» **WORK INSTRUCTIONS**: Quote the full listing word for word.

====

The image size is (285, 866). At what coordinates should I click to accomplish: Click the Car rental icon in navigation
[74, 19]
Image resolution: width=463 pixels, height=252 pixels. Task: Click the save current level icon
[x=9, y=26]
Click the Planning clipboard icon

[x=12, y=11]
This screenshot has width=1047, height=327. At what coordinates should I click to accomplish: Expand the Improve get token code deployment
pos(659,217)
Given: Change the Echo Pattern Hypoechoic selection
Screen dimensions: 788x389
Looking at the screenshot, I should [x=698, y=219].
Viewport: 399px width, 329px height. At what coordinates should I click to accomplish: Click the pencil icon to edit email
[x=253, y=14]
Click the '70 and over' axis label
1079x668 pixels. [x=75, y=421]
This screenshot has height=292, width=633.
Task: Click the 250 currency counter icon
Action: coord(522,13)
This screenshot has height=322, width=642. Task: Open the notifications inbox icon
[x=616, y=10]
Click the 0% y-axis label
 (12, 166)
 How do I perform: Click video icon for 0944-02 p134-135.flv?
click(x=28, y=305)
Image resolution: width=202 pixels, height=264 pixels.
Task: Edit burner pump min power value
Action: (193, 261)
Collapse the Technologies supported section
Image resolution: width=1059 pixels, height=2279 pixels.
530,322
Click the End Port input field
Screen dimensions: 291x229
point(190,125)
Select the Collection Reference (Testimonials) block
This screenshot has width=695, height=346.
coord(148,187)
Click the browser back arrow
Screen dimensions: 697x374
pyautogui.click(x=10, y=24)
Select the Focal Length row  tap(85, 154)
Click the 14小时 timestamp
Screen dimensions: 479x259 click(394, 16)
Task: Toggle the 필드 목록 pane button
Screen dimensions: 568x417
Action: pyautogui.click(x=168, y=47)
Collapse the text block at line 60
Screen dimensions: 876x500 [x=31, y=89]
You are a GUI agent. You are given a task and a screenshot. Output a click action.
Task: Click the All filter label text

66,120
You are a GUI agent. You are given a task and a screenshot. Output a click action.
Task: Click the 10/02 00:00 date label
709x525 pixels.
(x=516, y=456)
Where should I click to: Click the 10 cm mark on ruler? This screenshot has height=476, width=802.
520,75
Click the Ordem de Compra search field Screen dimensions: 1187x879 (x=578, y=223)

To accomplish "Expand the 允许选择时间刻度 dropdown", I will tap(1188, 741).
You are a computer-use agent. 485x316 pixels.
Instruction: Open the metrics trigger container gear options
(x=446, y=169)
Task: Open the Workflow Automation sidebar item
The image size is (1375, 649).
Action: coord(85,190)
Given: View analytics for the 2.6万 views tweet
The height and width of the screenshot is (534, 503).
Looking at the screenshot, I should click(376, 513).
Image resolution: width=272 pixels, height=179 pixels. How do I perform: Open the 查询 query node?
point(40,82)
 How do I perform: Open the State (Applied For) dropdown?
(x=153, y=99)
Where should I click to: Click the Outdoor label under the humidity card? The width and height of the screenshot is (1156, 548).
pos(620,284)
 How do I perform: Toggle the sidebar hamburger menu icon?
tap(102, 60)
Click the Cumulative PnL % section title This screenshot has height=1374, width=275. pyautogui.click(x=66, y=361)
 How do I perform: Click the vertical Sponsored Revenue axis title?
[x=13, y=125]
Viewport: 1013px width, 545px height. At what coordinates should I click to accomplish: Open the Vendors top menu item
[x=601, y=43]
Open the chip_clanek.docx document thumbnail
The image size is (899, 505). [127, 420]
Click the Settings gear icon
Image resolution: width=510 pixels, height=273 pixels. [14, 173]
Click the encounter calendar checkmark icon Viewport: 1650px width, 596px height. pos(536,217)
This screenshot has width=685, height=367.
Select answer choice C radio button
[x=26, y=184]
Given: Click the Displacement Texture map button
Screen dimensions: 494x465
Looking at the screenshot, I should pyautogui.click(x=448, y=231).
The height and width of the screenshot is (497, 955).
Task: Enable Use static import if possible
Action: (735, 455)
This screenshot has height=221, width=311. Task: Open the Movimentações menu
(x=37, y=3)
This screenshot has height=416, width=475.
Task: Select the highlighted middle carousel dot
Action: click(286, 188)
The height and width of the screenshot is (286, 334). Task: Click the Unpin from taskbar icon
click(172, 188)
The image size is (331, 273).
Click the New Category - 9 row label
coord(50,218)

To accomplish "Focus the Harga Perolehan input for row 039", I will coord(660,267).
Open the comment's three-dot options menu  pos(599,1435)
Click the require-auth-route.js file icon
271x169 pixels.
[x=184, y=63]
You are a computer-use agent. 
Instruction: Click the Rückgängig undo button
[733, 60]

====

» **SOLUTION**:
The image size is (285, 866). At what coordinates should I click to accomplish: Click the Car rental icon in navigation
[74, 19]
Image resolution: width=463 pixels, height=252 pixels. Task: Click the save current level icon
[x=9, y=26]
Click the Planning clipboard icon

[x=12, y=11]
This screenshot has width=1047, height=327. At what coordinates should I click to accomplish: Expand the Improve get token code deployment
pos(659,217)
Given: Change the Echo Pattern Hypoechoic selection
Screen dimensions: 788x389
Looking at the screenshot, I should [x=698, y=219].
Viewport: 399px width, 329px height. At what coordinates should I click to accomplish: Click the pencil icon to edit email
[x=253, y=14]
Click the '70 and over' axis label
1079x668 pixels. [x=75, y=421]
This screenshot has height=292, width=633.
Task: Click the 250 currency counter icon
Action: coord(522,13)
This screenshot has height=322, width=642. Task: Open the notifications inbox icon
[x=616, y=10]
Click the 0% y-axis label
 (12, 166)
 How do I perform: Click video icon for 0944-02 p134-135.flv?
click(x=28, y=305)
Image resolution: width=202 pixels, height=264 pixels.
Task: Edit burner pump min power value
Action: (193, 261)
Collapse the Technologies supported section
Image resolution: width=1059 pixels, height=2279 pixels.
530,322
Click the End Port input field
Screen dimensions: 291x229
point(190,125)
Select the Collection Reference (Testimonials) block
This screenshot has width=695, height=346.
coord(148,187)
Click the browser back arrow
Screen dimensions: 697x374
pyautogui.click(x=10, y=24)
Select the Focal Length row  tap(85, 154)
Click the 14小时 timestamp
Screen dimensions: 479x259 click(394, 16)
Task: Toggle the 필드 목록 pane button
Screen dimensions: 568x417
Action: pyautogui.click(x=168, y=47)
Collapse the text block at line 60
Screen dimensions: 876x500 [x=31, y=89]
You are a GUI agent. You are given a task and a screenshot. Output a click action.
Task: Click the All filter label text

66,120
You are a GUI agent. You are given a task and a screenshot. Output a click action.
Task: Click the 10/02 00:00 date label
709x525 pixels.
(x=516, y=456)
Where should I click to: Click the 10 cm mark on ruler? This screenshot has height=476, width=802.
520,75
Click the Ordem de Compra search field Screen dimensions: 1187x879 (x=578, y=223)

To accomplish "Expand the 允许选择时间刻度 dropdown", I will tap(1188, 741).
You are a computer-use agent. 485x316 pixels.
Instruction: Open the metrics trigger container gear options
(x=446, y=169)
Task: Open the Workflow Automation sidebar item
The image size is (1375, 649).
Action: coord(85,190)
Given: View analytics for the 2.6万 views tweet
The height and width of the screenshot is (534, 503).
Looking at the screenshot, I should click(376, 513).
Image resolution: width=272 pixels, height=179 pixels. How do I perform: Open the 查询 query node?
point(40,82)
 How do I perform: Open the State (Applied For) dropdown?
(x=153, y=99)
Where should I click to: Click the Outdoor label under the humidity card? The width and height of the screenshot is (1156, 548).
pos(620,284)
 How do I perform: Toggle the sidebar hamburger menu icon?
tap(102, 60)
Click the Cumulative PnL % section title This screenshot has height=1374, width=275. pyautogui.click(x=66, y=361)
 How do I perform: Click the vertical Sponsored Revenue axis title?
[x=13, y=125]
Viewport: 1013px width, 545px height. At what coordinates should I click to accomplish: Open the Vendors top menu item
[x=601, y=43]
Open the chip_clanek.docx document thumbnail
The image size is (899, 505). [127, 420]
Click the Settings gear icon
Image resolution: width=510 pixels, height=273 pixels. [14, 173]
Click the encounter calendar checkmark icon Viewport: 1650px width, 596px height. pos(536,217)
This screenshot has width=685, height=367.
Select answer choice C radio button
[x=26, y=184]
Given: Click the Displacement Texture map button
Screen dimensions: 494x465
Looking at the screenshot, I should pyautogui.click(x=448, y=231).
The height and width of the screenshot is (497, 955).
Task: Enable Use static import if possible
Action: (735, 455)
This screenshot has height=221, width=311. Task: Open the Movimentações menu
(x=37, y=3)
This screenshot has height=416, width=475.
Task: Select the highlighted middle carousel dot
Action: click(286, 188)
The height and width of the screenshot is (286, 334). Task: Click the Unpin from taskbar icon
click(172, 188)
The image size is (331, 273).
Click the New Category - 9 row label
coord(50,218)

To accomplish "Focus the Harga Perolehan input for row 039", I will coord(660,267).
Open the comment's three-dot options menu  pos(599,1435)
Click the require-auth-route.js file icon
271x169 pixels.
[x=184, y=63]
You are a computer-use agent. 
Instruction: Click the Rückgängig undo button
[733, 60]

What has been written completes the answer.